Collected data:

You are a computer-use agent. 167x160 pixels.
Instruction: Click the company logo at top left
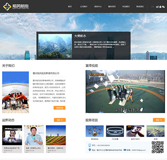pyautogui.click(x=16, y=6)
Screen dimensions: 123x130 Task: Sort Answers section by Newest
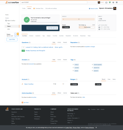(x=65, y=59)
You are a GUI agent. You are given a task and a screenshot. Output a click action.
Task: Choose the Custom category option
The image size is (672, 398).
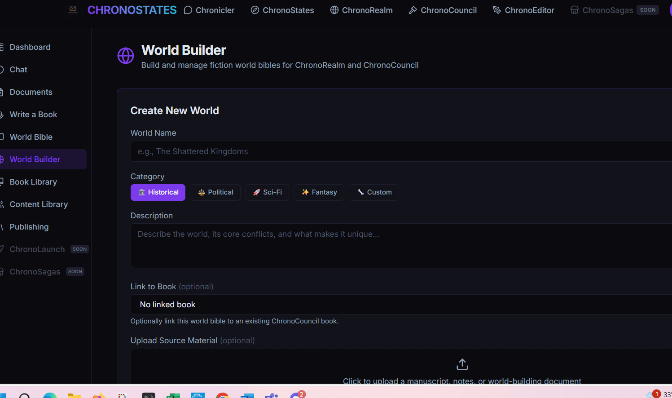pos(374,192)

Requirement: Leaving out the pictures, please transcribe exactly the lines from the one that holds "Task: Choose the Custom category option" through the last line of the entries above, both included.

Output for this task:
Task: Choose the Custom category option
The image size is (672, 398).
pos(374,192)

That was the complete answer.